A Cork family who lost their father to suicide are appealing to those who are struggling to reach out for help.
Paddy McCarthy, who was a farmer, died by suicide in May of this year.
His family had no idea that he was suffering with his mental health and his death came as a huge shock.
Paddy's son Thomas said "he loved life and never spoke about having any mental health issues or if he was feeling down".
Thomas was in Canada when he heard the news and said finding out while being abroad was "absolutely horrific".
He had to travel home alone, which took 25 hours, in the middle of a pandemic and said he would not wish the experience on anyone.

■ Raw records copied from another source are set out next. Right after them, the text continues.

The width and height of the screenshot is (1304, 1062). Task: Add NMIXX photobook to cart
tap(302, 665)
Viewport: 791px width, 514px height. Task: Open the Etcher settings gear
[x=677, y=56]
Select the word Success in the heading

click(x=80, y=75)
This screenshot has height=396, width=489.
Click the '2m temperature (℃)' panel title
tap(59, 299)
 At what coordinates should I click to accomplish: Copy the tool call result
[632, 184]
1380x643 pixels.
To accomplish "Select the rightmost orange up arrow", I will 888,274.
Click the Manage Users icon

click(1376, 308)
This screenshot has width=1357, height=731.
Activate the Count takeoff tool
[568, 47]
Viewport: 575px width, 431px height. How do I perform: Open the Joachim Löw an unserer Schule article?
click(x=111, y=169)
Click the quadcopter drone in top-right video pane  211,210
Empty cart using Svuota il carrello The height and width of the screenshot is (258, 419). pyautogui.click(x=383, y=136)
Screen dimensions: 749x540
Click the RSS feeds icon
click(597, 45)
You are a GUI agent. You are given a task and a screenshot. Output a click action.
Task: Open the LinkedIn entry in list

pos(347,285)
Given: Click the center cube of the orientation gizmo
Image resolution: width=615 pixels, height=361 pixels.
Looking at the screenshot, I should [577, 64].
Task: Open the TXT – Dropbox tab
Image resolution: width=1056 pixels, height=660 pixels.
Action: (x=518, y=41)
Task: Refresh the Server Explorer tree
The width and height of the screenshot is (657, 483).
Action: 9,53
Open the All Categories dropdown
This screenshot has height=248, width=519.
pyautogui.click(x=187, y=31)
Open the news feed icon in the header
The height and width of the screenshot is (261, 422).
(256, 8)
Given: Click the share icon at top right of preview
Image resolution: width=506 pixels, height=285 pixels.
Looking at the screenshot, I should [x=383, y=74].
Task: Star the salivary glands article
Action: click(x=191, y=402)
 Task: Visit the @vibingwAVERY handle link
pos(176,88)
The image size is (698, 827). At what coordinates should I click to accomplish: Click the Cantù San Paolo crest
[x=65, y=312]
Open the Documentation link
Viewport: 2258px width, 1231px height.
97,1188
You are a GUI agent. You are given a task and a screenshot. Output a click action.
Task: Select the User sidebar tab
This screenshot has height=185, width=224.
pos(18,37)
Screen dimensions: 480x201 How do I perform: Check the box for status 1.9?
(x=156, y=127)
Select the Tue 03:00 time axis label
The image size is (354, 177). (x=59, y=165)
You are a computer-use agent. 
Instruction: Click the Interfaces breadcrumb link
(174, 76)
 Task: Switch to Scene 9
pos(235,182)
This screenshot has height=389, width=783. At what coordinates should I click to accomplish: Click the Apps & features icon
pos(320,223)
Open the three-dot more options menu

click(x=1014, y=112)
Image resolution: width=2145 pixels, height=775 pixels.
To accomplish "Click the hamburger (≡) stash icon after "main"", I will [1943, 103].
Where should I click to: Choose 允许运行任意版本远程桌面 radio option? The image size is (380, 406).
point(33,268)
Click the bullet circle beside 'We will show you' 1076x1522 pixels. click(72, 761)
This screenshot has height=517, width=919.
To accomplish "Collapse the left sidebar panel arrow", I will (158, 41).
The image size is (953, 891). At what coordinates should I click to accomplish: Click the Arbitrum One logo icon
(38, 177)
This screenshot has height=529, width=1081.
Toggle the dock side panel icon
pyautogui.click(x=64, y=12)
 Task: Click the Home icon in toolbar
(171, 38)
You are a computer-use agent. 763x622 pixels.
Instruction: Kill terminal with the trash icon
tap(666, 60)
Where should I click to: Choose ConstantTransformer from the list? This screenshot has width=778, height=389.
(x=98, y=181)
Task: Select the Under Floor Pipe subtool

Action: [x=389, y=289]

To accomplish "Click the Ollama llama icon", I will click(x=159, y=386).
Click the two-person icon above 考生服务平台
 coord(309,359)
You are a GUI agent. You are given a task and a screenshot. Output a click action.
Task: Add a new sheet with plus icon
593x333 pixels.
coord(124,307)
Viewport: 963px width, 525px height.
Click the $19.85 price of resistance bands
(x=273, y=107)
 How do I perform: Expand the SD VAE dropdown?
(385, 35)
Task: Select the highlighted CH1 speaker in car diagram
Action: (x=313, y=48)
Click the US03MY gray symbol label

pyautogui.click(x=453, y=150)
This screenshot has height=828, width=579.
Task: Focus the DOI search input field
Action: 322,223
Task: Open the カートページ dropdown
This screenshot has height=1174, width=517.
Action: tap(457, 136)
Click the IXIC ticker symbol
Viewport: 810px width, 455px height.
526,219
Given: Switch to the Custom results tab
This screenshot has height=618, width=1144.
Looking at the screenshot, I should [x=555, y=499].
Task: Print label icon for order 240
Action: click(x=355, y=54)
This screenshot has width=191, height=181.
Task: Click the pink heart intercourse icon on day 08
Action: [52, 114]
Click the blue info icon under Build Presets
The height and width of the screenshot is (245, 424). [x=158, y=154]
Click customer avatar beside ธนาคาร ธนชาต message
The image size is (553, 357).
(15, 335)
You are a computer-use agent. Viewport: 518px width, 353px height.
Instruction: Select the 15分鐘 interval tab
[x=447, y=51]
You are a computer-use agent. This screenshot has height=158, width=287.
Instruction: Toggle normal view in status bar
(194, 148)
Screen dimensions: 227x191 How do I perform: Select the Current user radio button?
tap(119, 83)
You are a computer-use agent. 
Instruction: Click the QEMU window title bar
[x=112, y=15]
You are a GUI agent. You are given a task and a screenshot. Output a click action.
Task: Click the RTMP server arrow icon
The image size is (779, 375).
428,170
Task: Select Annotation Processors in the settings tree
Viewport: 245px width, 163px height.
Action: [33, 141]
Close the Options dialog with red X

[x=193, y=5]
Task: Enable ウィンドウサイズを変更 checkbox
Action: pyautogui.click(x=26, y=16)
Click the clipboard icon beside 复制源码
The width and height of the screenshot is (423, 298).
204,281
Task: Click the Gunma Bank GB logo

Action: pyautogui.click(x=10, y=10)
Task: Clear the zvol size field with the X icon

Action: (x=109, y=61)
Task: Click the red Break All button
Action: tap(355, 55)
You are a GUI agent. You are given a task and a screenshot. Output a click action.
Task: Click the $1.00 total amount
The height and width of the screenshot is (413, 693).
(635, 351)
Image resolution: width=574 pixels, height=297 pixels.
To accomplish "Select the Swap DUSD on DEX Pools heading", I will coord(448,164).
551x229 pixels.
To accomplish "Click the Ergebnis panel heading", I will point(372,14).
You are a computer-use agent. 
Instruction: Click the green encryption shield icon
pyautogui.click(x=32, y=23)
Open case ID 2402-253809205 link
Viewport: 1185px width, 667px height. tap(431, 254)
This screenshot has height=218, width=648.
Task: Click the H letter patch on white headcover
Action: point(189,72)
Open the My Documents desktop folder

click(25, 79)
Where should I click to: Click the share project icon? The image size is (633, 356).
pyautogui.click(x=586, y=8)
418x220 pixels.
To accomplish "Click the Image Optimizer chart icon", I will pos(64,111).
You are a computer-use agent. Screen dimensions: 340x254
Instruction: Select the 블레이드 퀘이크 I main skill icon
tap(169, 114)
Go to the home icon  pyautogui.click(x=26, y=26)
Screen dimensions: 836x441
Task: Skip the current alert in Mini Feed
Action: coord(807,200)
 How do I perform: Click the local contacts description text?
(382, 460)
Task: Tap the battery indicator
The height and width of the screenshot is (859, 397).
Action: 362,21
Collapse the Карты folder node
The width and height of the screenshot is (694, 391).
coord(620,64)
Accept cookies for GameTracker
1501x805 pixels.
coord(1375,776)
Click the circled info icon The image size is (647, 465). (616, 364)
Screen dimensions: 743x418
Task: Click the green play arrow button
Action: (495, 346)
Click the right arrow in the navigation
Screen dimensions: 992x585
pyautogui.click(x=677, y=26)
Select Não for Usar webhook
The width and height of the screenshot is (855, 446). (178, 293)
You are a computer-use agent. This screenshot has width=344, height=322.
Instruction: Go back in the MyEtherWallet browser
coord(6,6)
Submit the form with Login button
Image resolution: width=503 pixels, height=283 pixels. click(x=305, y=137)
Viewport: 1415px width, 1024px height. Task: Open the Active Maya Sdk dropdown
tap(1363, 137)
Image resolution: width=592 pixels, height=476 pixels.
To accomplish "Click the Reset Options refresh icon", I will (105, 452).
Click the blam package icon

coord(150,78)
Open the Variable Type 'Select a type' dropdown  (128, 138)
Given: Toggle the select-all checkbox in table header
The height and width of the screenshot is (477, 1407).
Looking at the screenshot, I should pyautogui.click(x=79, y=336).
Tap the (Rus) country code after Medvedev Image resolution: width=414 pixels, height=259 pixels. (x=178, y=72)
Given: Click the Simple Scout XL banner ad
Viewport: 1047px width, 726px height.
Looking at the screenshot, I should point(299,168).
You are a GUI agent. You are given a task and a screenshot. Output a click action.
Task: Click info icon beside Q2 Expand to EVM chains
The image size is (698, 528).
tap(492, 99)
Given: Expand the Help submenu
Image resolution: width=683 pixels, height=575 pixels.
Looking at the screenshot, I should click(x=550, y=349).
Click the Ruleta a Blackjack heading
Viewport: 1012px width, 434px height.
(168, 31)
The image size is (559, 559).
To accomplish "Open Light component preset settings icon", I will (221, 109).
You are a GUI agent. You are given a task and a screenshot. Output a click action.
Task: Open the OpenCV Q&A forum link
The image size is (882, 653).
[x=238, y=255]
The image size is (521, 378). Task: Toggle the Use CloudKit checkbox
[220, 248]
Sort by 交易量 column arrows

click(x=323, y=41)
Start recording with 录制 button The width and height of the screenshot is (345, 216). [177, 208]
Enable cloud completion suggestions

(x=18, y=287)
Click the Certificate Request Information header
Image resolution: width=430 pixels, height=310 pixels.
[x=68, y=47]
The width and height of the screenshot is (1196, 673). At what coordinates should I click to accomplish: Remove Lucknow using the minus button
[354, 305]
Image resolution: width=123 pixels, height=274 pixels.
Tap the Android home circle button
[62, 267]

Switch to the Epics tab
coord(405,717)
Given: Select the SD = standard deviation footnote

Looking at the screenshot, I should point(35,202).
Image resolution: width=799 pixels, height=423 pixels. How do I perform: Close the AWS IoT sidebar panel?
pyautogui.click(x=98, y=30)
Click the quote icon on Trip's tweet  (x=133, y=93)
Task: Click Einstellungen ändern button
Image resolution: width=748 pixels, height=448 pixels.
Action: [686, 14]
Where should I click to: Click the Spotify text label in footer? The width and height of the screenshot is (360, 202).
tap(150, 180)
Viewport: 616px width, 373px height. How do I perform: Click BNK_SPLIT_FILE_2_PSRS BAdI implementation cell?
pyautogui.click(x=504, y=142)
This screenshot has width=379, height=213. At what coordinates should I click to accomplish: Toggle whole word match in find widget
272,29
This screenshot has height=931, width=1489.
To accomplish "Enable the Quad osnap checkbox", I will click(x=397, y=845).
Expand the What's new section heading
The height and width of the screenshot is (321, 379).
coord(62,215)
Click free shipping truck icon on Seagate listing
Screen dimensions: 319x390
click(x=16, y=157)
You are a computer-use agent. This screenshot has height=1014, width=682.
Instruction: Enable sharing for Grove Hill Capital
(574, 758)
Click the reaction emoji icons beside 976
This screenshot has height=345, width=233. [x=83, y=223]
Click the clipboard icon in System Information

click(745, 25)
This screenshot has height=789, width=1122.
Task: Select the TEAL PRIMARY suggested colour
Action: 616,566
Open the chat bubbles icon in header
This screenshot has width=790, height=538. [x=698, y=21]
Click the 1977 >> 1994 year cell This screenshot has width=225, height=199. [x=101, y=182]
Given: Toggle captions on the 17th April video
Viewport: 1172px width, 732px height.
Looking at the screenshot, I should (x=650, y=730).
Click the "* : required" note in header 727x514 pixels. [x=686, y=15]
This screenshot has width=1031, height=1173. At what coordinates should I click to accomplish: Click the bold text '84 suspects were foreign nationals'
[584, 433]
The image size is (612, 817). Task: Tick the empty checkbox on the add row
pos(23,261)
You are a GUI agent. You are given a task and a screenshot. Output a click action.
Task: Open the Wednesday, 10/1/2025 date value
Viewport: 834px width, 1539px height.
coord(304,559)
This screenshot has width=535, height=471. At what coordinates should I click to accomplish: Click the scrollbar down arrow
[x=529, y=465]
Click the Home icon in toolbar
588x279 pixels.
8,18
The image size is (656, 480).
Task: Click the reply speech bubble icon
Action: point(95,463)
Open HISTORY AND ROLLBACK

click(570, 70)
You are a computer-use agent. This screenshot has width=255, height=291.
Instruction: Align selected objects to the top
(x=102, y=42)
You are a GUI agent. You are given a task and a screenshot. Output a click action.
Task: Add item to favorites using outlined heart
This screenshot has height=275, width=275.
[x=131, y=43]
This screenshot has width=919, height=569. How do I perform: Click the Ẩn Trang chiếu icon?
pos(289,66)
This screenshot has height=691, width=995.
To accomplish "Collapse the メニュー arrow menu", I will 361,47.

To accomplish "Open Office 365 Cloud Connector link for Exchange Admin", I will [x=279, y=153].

He told Newstalk Breakfast about the tragedy and appealed to those going through emotional distress to reach out for help.
On the morning of his death, Paddy was on the farm with Thomas's sister Rachel carrying out the usual jobs he did every day.
He then drove to the local village and went to the graveyard where he took his own life.
Paddy was found on the grave of his mother and younger sibling Tom who had died years before.
Thomas said: "Dad was an identical triplet, and on April 15th, 1968, Tom was killed tragically in a farming accident.
"I don't think Dad ever dealt with that emotional trauma and he didn't really seek help afterwards.
"My uncle Gus would have witnessed it as well as my father, but Gus went and sought professional help in his 30s.
"But Dad never did and he said he would be fine and he would keep on working but I don't think he ever dealt with that and I think it might have been a contributing factor to unfortunately his own suicide."
'He couldn't live without her'
Thomas believes that the death of his grandmother, Paddy's mother, in 2018 may also have adversely impacted on his father's mental health.
He said the pair were very close and when she died, there was "a huge hole left in the family".
He explained: "They had an amazing relationship, she lived next door so they saw each other multiple times a day his entire life and he loved her so much.
"I think when she passed away he was so heartbroken, and I know for a fact if she was alive he wouldn't have done what he did.
"She meant that much to him and he just couldn't live without her."
Thomas said his Dad was also affected by lockdown and not being able to go to Kinsale for dancing and meeting his friends at the weekends which had been his outlet.
He added: "Once that's all taken away the tension builds up and it's really hard to find another outlet."
Because of the restrictions around COVID-19, only ten people were allowed in the church for Paddy's funeral.
Thomas said it was really hard that people couldn't even come to their house to sympathise and it "just made things much more surreal" not having friends and family around when they needed them most.
He believes that farmers, in particular, bottle up their feelings and that the profession is "isolating and lonely at the best of times, never mind during a pandemic".
Thomas and his family have been fundraising for Pieta house since Paddy's death in the hopes that raising money might help others struggling with their mental health.
Their GoFundMe page raised €32,000 and Thomas said they were we were "blown away by people’s generosity".